LONDON (AP) — The West Ham mutiny was soothed by a resurgent performance producing a 3-0 victory over a listless Southampton, coupled with heightened security at the Olympic Stadium on Saturday.
Marko Arnautovic's double after Joao Mario's opener ensured there was an unfamiliar soundtrack at the stadium unloved by so many West Ham fans: Cheers and applause.
"It's good news all round," the stadium announcer told fans after the final whistle. "Have a look at the table."
It showed West Ham moved five points clear of the English Premier League drop zone, where Southampton occupies the last relegation place.
Still, a relegation battle is not what West Ham envisaged when it moved into the stadium that was the centerpiece of the 2012 Olympics.
It's why West Ham fans are so restless. And it's why additional police officers patrolled the east London venue while stewards in football boots were stationed around the pitch ready to race onto the pitch to prevent a repeat of the invasions that blemished the last home game three weeks ago.
While there were protests outside the stadium against the West Ham hierarchy, early goals ensured joint-owners David Sullivan and David Gold had an afternoon without being targeted with missiles or throat-slitting gestures from fans as they endured during the previous fixture.
Having the fans back on side was crucial, banishing the toxic atmosphere for one afternoon at least.
"The players showed how they felt about past events, they were pent up and ready to go," West Ham manager David Moyes said. "I thought before kickoff the supporters showed they are with the club and with the team, and then the players showed what they were going to do. They really kicked on."
Few sides will surrender as meekly as Southampton, which was being managed for the first time in the league by Mark Hughes.
After winning only one of its last seven games, West Ham took the lead in the 13th minute when the unmarked Mario met Cheikhou Kouyate's cross. Arnautovic was on target in the 17th after an initial header was saved, and again with a volley in first-half stoppage time.
"I was raging when he missed an early chance," Moyes said, "but he got two more so good on him."
Arnautovic celebrated both goals in front of Hughes in a fraught reunion with his former manager at Stoke.
"I wasn't aware he was shouting in my direction," Hughes said. "You'd have to ask him what he said, I have no idea. Bless him."
Back in the Premier League after being fired by Stoke in December, Hughes offered little to suggest he can keep his new team in the top-flight with Southampton in a perilous state.
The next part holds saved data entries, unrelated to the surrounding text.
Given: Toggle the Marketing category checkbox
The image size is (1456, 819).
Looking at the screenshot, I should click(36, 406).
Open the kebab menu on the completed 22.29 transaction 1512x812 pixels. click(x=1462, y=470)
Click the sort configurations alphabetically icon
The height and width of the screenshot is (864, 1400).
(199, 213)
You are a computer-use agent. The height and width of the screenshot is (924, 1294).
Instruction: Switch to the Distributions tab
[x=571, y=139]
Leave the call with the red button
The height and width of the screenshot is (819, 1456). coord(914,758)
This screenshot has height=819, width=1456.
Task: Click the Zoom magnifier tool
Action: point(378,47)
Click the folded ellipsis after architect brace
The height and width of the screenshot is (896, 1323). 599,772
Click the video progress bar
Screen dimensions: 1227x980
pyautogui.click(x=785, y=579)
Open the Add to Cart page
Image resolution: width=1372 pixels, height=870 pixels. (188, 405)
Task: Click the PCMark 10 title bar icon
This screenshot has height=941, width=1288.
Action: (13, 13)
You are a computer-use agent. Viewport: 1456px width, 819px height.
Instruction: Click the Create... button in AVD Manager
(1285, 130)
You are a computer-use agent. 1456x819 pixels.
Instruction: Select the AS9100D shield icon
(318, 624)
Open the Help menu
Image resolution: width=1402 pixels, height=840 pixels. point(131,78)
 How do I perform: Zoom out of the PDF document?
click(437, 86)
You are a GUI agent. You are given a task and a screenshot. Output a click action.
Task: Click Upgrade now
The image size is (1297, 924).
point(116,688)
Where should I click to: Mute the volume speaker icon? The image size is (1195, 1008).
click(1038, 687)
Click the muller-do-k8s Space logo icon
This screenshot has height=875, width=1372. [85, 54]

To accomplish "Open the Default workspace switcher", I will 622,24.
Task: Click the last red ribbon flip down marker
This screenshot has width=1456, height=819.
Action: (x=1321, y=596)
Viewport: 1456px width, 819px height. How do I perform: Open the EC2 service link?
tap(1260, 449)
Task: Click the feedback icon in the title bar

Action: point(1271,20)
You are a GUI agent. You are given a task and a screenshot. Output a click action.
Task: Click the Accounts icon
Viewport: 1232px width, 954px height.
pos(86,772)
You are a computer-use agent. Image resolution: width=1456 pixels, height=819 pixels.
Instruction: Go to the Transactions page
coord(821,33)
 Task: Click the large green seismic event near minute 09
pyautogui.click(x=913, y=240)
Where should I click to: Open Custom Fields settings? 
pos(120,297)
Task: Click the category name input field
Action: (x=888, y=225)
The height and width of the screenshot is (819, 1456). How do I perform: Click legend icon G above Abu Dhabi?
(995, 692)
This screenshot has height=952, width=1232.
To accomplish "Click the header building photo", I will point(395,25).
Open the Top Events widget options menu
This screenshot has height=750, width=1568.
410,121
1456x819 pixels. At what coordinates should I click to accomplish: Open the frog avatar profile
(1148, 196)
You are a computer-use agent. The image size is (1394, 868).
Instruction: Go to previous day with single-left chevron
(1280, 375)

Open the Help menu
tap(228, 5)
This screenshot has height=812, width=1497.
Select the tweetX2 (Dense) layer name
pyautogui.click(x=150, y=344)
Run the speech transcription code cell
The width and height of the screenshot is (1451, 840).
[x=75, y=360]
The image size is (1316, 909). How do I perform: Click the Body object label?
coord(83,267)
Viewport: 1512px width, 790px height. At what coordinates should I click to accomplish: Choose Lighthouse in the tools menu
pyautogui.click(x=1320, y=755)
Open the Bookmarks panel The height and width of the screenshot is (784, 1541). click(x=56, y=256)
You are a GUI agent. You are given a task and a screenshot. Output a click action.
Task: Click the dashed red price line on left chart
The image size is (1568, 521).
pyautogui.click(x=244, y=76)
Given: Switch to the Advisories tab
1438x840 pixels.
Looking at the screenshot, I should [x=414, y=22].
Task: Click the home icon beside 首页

"We conceded three very poor goals," Hughes said. "There were some catastrophic errors which have been prevalent for some time and clearly we need to do something about it."
West Ham is on the rise again. Next up, though, is a testing derby at Chelsea and games in April against Arsenal and runway leader Manchester City.
"Unfortunately, we're either very good or we're not at all," said Moyes, who succeeded the fired Slaven Bilic in November. "What I need to do is try and bring a bit of consistency to the standard at West Ham. What I mean by that is when our performances drop, I need to find a way that it's not dropping as much as it has on a couple of occasions."
Both Moyes and Southampton counterpart Mark Hughes are in a relegation scrap having previously been in charge of the more illustrious Manchester clubs.
Moyes was dumped as Alex Ferguson's United successor in 2014 after less than a season with the Community Shield his only honor. Hughes was dismissed by City in 2009, a year into the Abu Dhabi ownership before getting a chance to secure silverware.
Both have reputations to rehabilitate, and that means avoiding dropping into the League Championship.
"It's not going to be easy," Hughes said. "I knew that when I took over. It was always going to test everybody connected with Southampton. So, we've got to suck it up, take it on the chin, dust ourselves down."